* **RECORDED DATA**:
* begin *
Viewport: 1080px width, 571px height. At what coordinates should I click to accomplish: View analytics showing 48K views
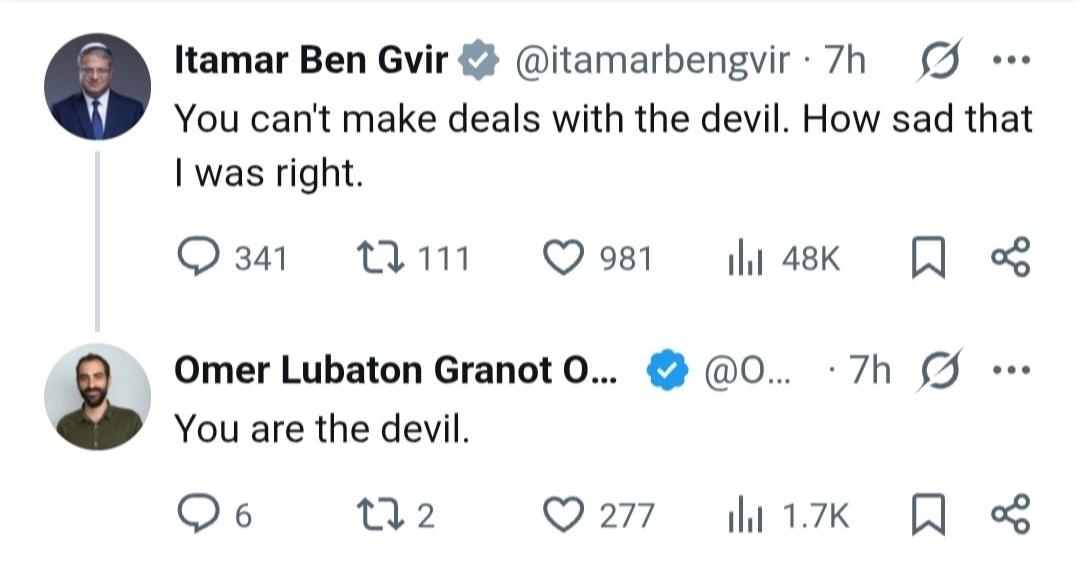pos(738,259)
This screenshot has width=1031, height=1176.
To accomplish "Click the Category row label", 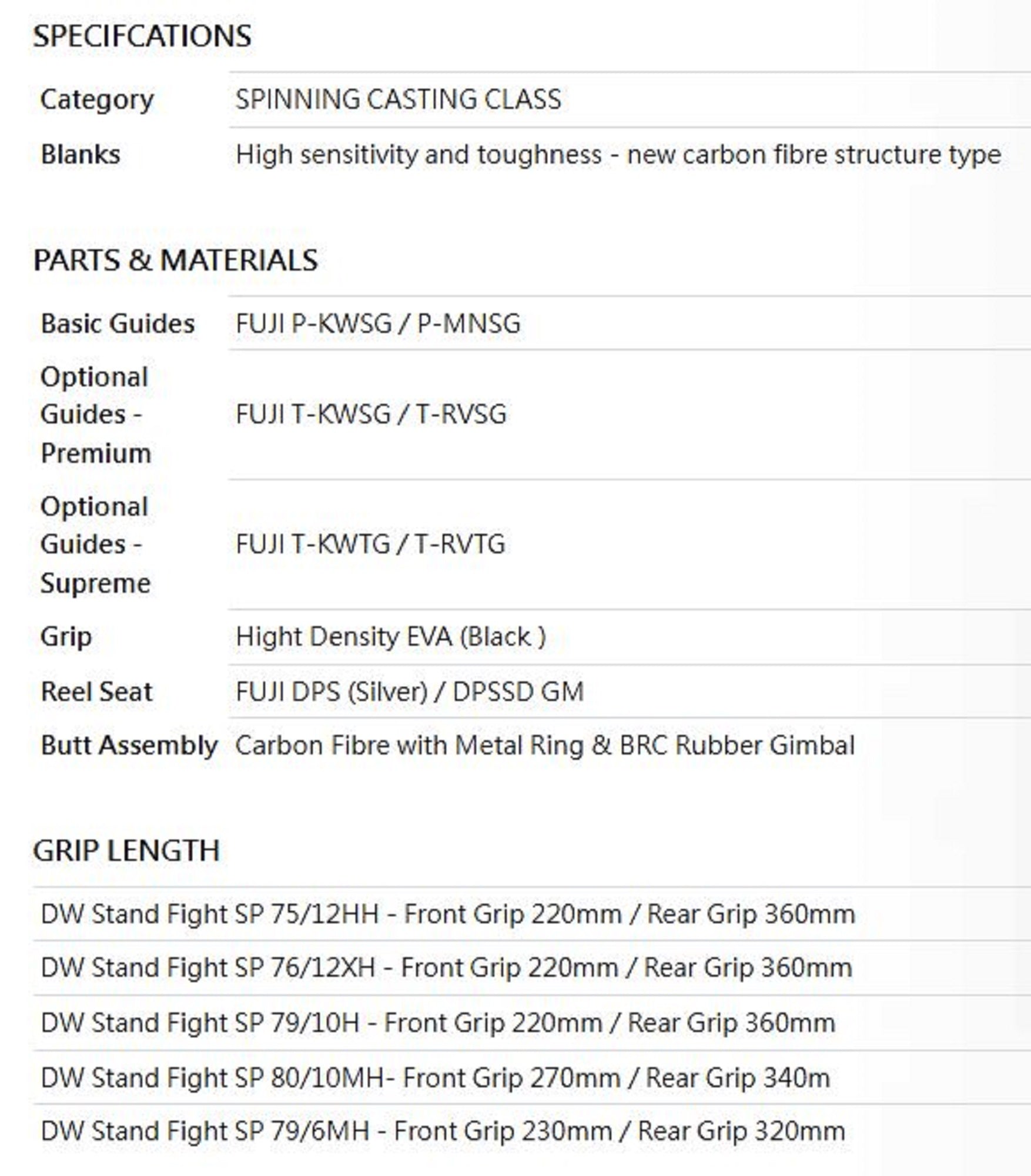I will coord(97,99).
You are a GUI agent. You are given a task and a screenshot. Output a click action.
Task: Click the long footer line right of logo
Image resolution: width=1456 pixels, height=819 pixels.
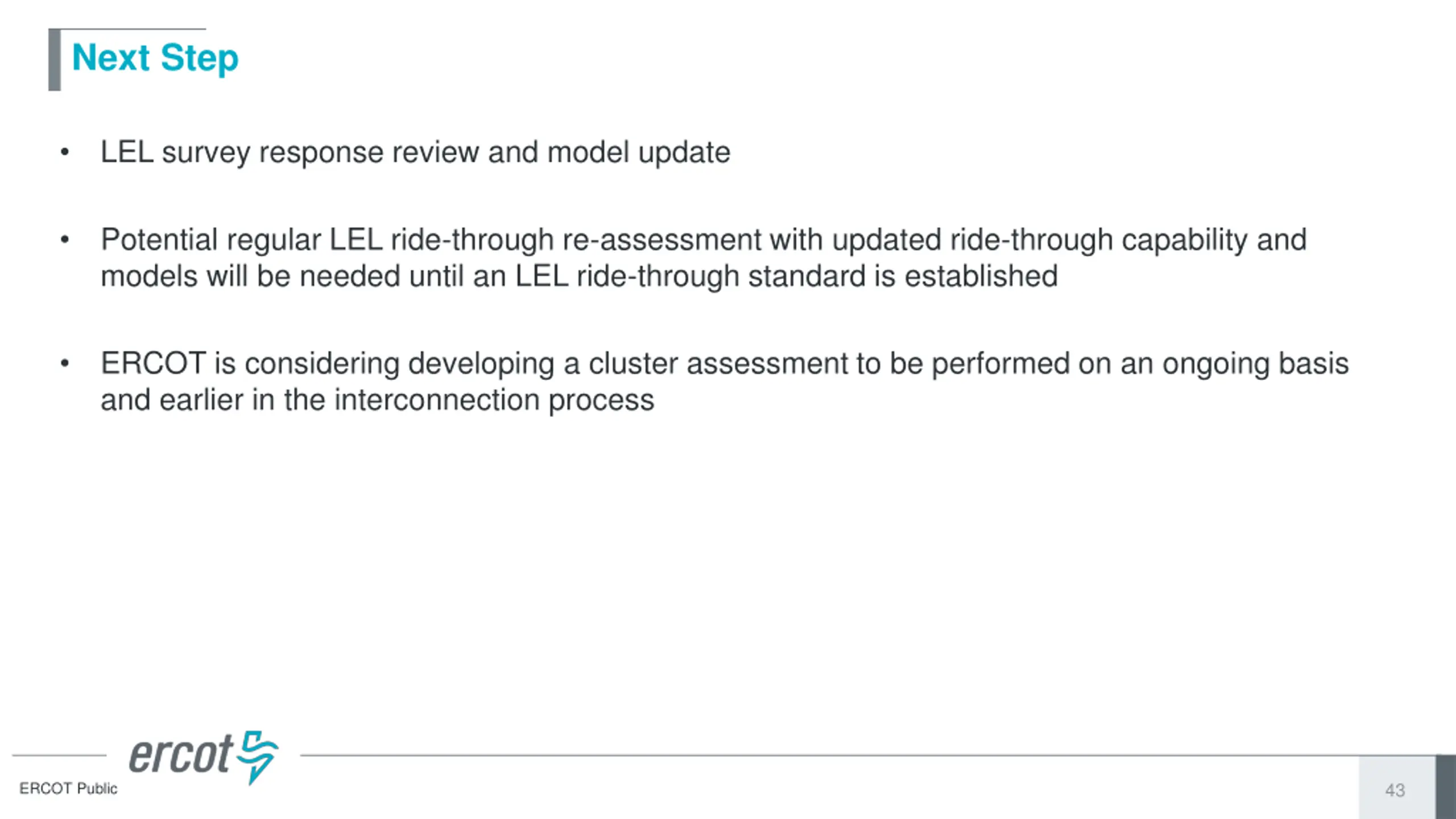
* end *
* begin *
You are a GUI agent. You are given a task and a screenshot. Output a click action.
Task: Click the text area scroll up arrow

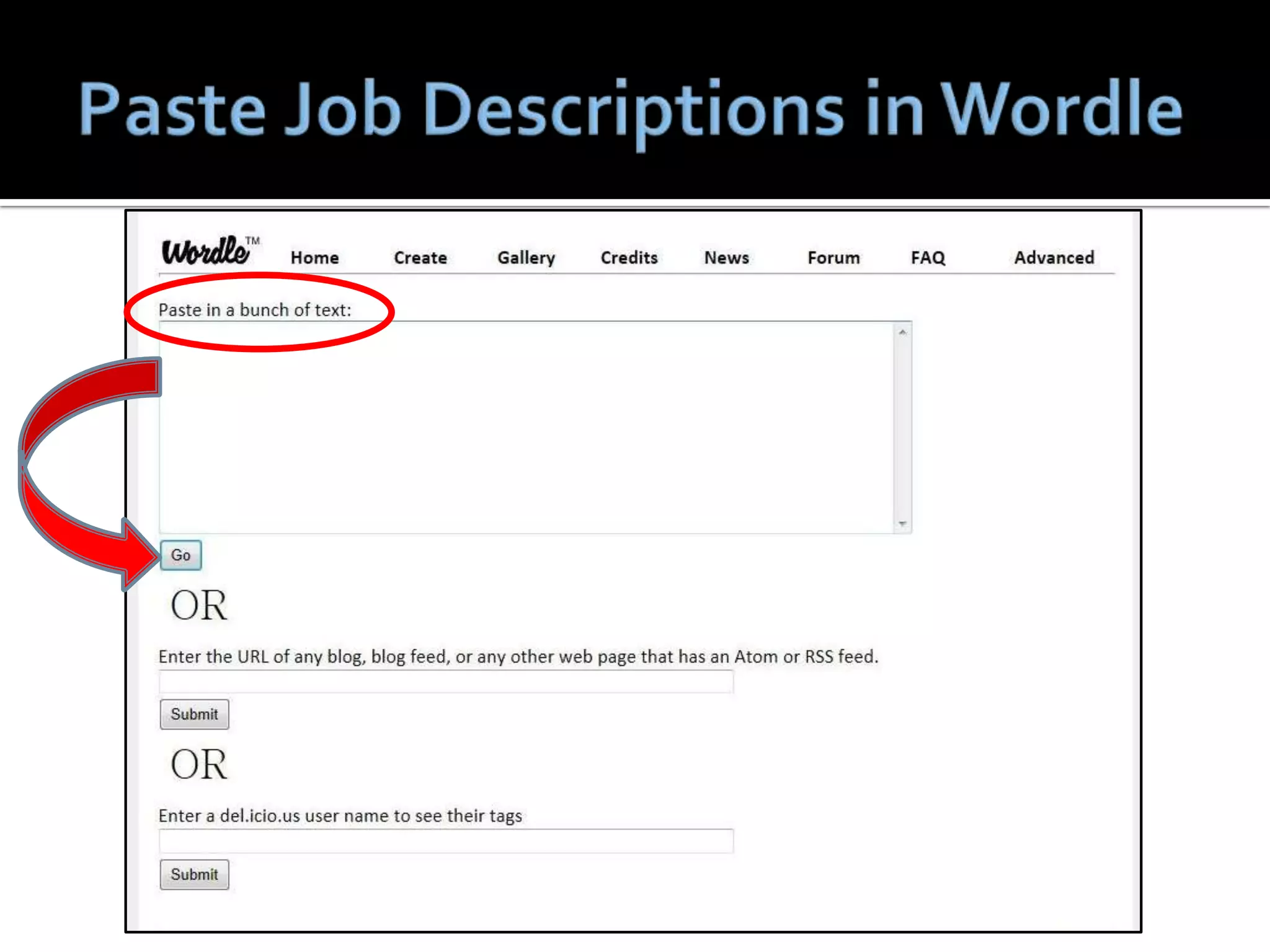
* end *
* **WHAT YOU ARE ASKED TO DO**: Count the lines of the rows above that contain the string "height", with case counting. Give only the number.

* **RESULT OF THE TASK**: 3